(Work instruction): Check every line of the data below for the string "from", and copy the ones that hold it.
(Entries provided begins)
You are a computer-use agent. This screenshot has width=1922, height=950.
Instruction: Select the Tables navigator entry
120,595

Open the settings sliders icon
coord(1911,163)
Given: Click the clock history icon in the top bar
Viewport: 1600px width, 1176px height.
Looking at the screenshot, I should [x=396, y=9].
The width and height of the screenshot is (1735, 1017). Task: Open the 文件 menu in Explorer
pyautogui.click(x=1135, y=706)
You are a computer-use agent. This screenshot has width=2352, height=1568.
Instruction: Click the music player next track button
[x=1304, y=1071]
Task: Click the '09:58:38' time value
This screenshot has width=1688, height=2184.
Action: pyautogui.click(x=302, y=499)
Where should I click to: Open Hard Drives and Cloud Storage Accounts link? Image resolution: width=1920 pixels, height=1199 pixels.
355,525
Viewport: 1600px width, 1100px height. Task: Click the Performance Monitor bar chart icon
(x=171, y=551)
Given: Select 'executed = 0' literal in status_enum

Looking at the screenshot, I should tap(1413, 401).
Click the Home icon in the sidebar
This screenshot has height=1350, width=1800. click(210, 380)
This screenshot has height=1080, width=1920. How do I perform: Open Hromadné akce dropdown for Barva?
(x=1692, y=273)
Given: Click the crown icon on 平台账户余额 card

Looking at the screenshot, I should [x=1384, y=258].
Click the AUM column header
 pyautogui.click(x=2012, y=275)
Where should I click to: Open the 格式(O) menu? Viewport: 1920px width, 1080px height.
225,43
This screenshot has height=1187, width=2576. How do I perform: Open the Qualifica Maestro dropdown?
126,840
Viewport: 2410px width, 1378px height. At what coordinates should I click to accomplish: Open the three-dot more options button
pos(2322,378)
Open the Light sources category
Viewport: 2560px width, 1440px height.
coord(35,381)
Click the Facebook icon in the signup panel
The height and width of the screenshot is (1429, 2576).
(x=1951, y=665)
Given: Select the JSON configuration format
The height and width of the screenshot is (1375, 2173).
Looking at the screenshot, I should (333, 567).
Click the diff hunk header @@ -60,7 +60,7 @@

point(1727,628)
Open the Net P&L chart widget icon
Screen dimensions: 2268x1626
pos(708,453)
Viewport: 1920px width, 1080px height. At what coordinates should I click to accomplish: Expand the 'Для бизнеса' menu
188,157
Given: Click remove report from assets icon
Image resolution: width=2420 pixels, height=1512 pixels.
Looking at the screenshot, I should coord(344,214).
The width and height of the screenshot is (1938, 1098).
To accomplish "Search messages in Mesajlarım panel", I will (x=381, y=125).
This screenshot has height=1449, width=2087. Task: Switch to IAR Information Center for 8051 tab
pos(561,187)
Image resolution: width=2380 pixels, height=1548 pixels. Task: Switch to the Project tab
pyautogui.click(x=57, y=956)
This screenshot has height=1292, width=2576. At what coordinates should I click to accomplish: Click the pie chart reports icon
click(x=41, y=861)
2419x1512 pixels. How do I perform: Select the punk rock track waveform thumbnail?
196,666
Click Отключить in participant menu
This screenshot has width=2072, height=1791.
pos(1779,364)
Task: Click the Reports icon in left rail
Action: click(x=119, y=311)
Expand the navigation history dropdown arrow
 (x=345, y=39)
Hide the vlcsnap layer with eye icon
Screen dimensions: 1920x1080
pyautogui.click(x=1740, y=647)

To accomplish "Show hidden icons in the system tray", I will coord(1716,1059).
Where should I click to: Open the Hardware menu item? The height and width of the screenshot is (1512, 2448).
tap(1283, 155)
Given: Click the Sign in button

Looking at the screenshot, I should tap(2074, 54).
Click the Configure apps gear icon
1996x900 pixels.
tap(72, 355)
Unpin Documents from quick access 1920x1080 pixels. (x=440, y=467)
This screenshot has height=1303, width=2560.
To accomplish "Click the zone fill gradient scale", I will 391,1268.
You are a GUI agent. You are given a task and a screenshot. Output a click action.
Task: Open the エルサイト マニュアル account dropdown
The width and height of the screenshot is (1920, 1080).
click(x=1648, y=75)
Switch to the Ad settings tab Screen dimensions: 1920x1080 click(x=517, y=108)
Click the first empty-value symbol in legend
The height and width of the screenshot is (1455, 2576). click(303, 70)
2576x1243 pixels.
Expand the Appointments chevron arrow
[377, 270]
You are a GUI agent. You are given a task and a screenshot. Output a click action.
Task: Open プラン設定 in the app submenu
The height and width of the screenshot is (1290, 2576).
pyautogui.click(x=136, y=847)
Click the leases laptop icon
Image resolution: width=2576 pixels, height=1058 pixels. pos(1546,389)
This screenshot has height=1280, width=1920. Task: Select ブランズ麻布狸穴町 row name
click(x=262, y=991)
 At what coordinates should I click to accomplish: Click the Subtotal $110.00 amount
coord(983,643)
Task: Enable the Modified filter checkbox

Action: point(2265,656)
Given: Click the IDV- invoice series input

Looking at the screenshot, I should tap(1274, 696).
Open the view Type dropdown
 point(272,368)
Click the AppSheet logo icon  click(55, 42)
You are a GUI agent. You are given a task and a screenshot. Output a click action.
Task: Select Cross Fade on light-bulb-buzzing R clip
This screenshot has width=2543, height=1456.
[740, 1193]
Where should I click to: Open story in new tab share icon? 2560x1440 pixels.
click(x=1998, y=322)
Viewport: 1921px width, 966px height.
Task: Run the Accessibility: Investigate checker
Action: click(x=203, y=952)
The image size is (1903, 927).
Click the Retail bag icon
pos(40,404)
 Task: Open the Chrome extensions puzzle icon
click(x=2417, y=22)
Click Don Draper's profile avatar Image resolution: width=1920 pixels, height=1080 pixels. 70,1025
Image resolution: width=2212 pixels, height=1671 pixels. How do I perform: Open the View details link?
(Entries provided ends)
(Output of the exercise):
Given: Click remove report from assets icon
Unpin Documents from quick access 1920x1080 pixels. (x=440, y=467)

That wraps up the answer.